The Saudi economy will grow by 1.8% in Q2 but the non-oil sector will lose steam

Dubai (Reuters) – Saudi Arabia’s economy grew by 1.8% in the second quarter, according to official GDP estimates, but the world’s largest non-oil exporter lost steam.

File Photo Overview in Riyadh, Saudi Arabia June 21, 2020. REUTERS / Ahmed Yosri / File Photo / File Photo

The figures, released by the General Statistics Authority on Monday, forecast 1.5% overall growth in the second quarter, but non-oil growth from 10.1% to 8.4%.

According to the quarter, the Saudi economy grew by 0.6% compared to the first three months of the year, and the oil sector is booming.

Last year, Saudi Arabia was hit hard by the COVID-19 epidemic and the shock of the twin oil prices. However, the economy has recovered this year by easing restrictions on vaccines and increasing the cost of vaccines and vaccines.

The gross domestic product (GDP), which includes wholesale and retail, restaurants and hotels, grew by 16.9 percent in the same quarter last year, although slightly lower than in the first three months of this year.

Economists say that the demand for resilience, which will increase demand for recovery, is expected to lose some steam.

The 2Q2021 pre-GDP data released in August show a modest pace of non-oil GDP growth. Monica Malik, chief economist at Abadabi Commercial Bank, said in a statement last week that since the reopening of the economy, growth, activity and demand are expected to decline.

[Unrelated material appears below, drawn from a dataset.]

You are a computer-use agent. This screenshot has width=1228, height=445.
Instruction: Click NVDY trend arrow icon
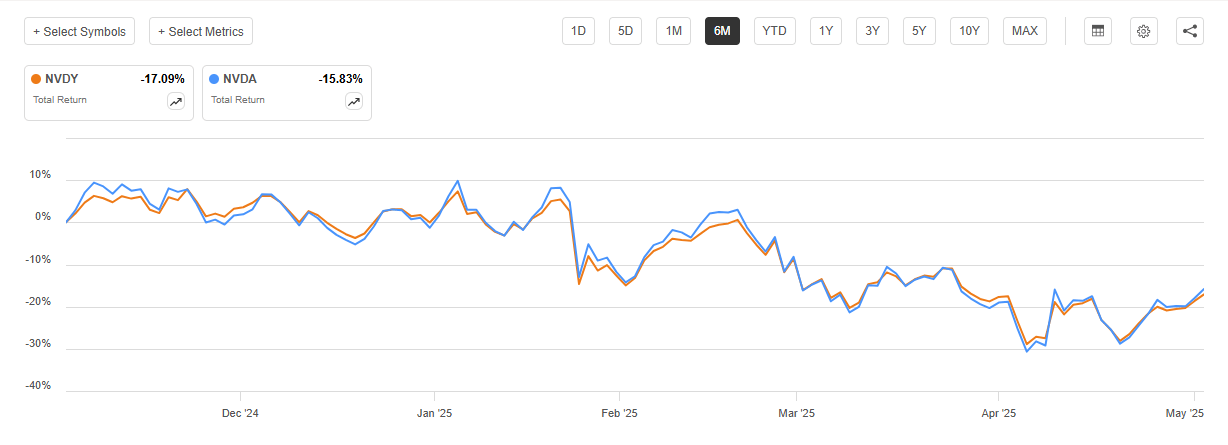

Saudi Arabia’s major sovereign investor’s domestic investment program is expected to be a major driver of future economic growth.

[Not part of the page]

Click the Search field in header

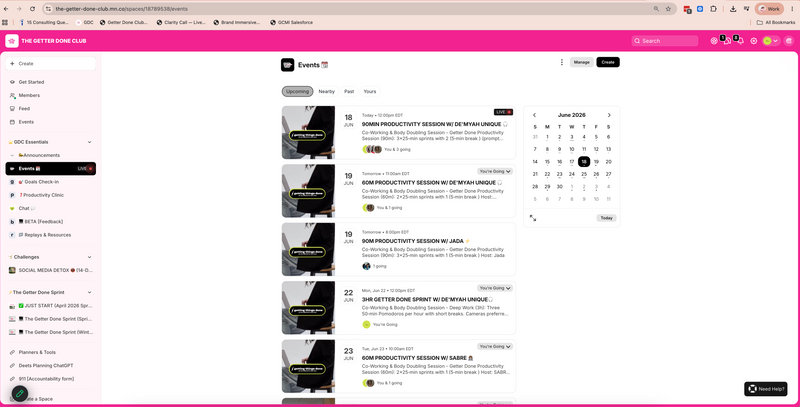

London-based capital economics says the recovery of the non-oil sector has slowed down in recent months, in contrast to the consolidated oil sector.

“By agreeing to OPEC + … to further increase oil production, this will support the growth of mechanically strong domestic production and will not only facilitate operations in the non-oil sectors,” he said in a note last week.